Advocacy in Würzburg
In Würzburg wurde die DAHW 1957 gegründet und in der Zentrale in der Raiffeisenstraße laufen nach wie vor viele Fäden zusammen, wenngleich maßgebliche Bestandteile unserer Arbeit – auch organisatorischer und strategischer Natur – mittlerweile in den Ländern stattfinden. Was die Präsenz der DAHW bei unseren Spender:innen und Unterstützer:innen, aber auch bei Verantwortungsträger:innen in Politik und Zivilgesellschaft betrifft, so sind Informations- und Netzwerkveranstaltungen mit persönlichen Begegnungen nach wie vor sehr wichtig. Auch 2024 haben wir daher Wert darauf gelegt, sicht- und ansprechbar zu sein – weltweit und in unserer Heimatstadt Würzburg.

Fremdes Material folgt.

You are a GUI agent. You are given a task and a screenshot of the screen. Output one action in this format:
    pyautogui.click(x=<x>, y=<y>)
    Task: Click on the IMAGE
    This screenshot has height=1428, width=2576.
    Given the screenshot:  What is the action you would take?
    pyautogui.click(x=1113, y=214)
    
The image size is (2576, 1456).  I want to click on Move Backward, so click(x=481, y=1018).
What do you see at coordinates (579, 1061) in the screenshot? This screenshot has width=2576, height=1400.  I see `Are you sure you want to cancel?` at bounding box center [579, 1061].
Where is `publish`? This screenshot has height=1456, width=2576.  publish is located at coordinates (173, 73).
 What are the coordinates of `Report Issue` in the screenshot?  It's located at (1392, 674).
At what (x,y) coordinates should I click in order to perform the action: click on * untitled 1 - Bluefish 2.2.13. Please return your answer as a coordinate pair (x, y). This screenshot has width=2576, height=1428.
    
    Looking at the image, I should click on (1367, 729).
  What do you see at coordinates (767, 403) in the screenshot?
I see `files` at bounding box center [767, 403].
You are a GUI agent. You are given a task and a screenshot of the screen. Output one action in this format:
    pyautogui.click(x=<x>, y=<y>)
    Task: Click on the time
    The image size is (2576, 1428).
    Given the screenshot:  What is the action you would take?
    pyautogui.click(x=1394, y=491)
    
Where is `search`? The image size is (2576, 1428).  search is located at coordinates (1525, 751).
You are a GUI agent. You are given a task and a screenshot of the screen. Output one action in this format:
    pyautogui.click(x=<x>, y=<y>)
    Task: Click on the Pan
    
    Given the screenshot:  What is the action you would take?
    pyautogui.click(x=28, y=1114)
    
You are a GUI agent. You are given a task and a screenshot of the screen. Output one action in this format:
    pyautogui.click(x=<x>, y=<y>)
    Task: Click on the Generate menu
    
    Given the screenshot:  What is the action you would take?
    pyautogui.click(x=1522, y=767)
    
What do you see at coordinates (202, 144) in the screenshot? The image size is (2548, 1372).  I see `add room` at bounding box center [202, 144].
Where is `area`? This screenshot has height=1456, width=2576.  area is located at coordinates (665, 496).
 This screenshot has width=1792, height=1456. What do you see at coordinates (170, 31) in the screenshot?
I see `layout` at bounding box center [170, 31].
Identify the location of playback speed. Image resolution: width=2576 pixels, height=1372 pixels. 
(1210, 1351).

Geschichte spazierend erfahren

Schließlich ist unser Kernmandat Lepra aus der Lebensrealität der Menschen in Deutschland und Europa weitestgehend verschwunden. Umso wichtiger, sich zu vergegenwärtigen, dass Lepra in vielen Teilen der Erde nach wie vor eine Herausforderung ist – so wie sie es bis vor wenigen Jahrhunderten auch in Deutschland noch war. Bei einem „Historischen Spaziergang“ durch Würzburg am Welt-Lepra-Tag im Januar klärte DAHW-Bildungsreferentin Saanika Amembal daher über die Geschichte der Lepra auf, zeigte deren Spuren im Stadtbild auf und ermöglichte es vielen Interessierten, ihre Heimatstadt mit anderen Augen zu sehen.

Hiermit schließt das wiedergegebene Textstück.